Existing spatiotemporal event models are constrained by strong structural assumptions and limited to autoregressive prediction, rendering them ill-suited for complex tasks such as inverse reasoning and trajectory reconstruction. This work proposes a hierarchical flow matching framework that integrates a history encoder–generative decoder architecture with a hybrid masking strategy, enabling flexible conditional modeling of arbitrary observed events. The approach unifies forward prediction, inverse inference, and partial trajectory recovery within a single formulation. It is the first to combine hierarchical flow matching with a hybrid masking mechanism, allowing efficient and accurate computation of spatiotemporal event intensities under arbitrary conditioning, thereby overcoming the inferential limitations of conventional point process models. Experiments demonstrate that the method significantly outperforms existing approaches in both predictive accuracy and diverse conditional reasoning tasks across synthetic and real-world datasets.

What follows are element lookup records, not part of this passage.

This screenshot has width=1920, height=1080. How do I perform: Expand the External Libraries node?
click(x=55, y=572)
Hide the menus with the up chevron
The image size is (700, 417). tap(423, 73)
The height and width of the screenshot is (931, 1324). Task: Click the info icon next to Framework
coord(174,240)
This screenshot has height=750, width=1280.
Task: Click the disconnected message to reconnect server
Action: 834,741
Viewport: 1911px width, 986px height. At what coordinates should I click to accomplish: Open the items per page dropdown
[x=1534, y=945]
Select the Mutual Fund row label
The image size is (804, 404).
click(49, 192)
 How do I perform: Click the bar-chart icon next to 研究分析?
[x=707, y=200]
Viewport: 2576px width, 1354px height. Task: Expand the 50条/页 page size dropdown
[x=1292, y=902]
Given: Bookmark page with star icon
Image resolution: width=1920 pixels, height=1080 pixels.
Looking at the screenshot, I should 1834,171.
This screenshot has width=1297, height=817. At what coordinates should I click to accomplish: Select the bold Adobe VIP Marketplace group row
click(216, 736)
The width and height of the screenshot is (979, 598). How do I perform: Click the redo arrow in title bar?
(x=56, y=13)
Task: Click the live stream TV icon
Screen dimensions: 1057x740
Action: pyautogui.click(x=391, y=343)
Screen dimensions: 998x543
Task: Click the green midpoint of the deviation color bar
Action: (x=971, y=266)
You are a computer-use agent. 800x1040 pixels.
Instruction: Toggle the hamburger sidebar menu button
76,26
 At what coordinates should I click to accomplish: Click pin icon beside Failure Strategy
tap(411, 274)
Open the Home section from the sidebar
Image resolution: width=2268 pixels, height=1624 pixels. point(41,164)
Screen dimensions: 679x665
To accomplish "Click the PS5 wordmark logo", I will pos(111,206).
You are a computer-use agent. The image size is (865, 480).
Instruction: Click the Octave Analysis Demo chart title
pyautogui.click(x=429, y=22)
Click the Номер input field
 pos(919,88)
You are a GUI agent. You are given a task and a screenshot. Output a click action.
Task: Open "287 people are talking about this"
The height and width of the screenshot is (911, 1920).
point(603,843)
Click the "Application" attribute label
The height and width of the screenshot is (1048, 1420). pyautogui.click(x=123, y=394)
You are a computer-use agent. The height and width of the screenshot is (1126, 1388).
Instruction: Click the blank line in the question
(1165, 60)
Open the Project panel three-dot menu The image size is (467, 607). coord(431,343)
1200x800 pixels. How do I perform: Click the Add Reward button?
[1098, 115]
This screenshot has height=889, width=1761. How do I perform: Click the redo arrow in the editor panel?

Events in spatiotemporal systems are ubiquitous, yet modeling their complex distributions remains challenging. Existing point process models often rely on strong structural assumptions and are typically limited to autoregressive, event-by-event prediction. As a result, they struggle to support broader inference tasks such as inverse inference, trajectory reconstruction, and recovery of missing event locations. We introduce Arbitrarily Conditioned Hierarchical Flows (ARCH), a hierarchical flow matching framework for spatiotemporal event modeling. ARCH is expressive enough to capture complex event distributions while enabling tractable and accurate computation of conditional intensities, which quantify instantaneous event risk. Built on a history-encoder-generative-decoder architecture, ARCH introduces a hybrid masking strategy for flexible conditioning on arbitrary observed events. This enables a unified treatment of forecasting, inverse inference, and partial trajectory recovery within a single framework. Experiments on synthetic and real-world datasets show that ARCH consistently outperforms existing baselines across both prediction and conditional inference tasks.